We are also persuaded that the proposed Marriage Amendment would interfere with religious liberty.

People of different faith traditions disagree on marriage-related issues. However, each of us who signs this letter respects the right of religious groups to decide whether or not to sanction marriage or other unions of same-gender couples. The Indiana Bill of Rights guarantees the free exercise and enjoyment of religious opinions, and prevents the giving of a legal preference to any creed. Preferring and codifying one particular religious view of marriage in the Indiana Constitution flies in the face of both of these guarantees.

The drafters of the Indiana Constitution included six provisions in Bill of Rights that seek, in various ways, to ensure that the government does not interfere with, or direct, religious beliefs or practices.
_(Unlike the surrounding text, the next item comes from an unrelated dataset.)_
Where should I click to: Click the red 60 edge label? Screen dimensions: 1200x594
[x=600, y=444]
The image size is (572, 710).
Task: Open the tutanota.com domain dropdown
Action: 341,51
We ask you to respect this grant of religious freedom and allow Indiana’s various faith communities to continue to discern their individual paths with respect to same-gender marriage or other same-gender unions.

The following faith communities, all found within Indiana, have publicly affirmed and include same sex marriages in their polity: The  Alliance of Baptists, Metropolitan Community Churches, United Church of Christ, Community of Christ, Reconstructionist, Conservative, and Reform Judaism, Unitarian Universalist, Unity, Native Americans along with independent churches and individual faith communities  from the Evangelical Lutheran Church in America, Society of Friends, Christian Church Disciples of Christ , Buddhist , Hindu and Muslims.  Episcopal and Presbyterian churches include blessings of holy unions.
The Marriage Amendment would increase discrimination and undermine religious freedom. We urge you to vote against it.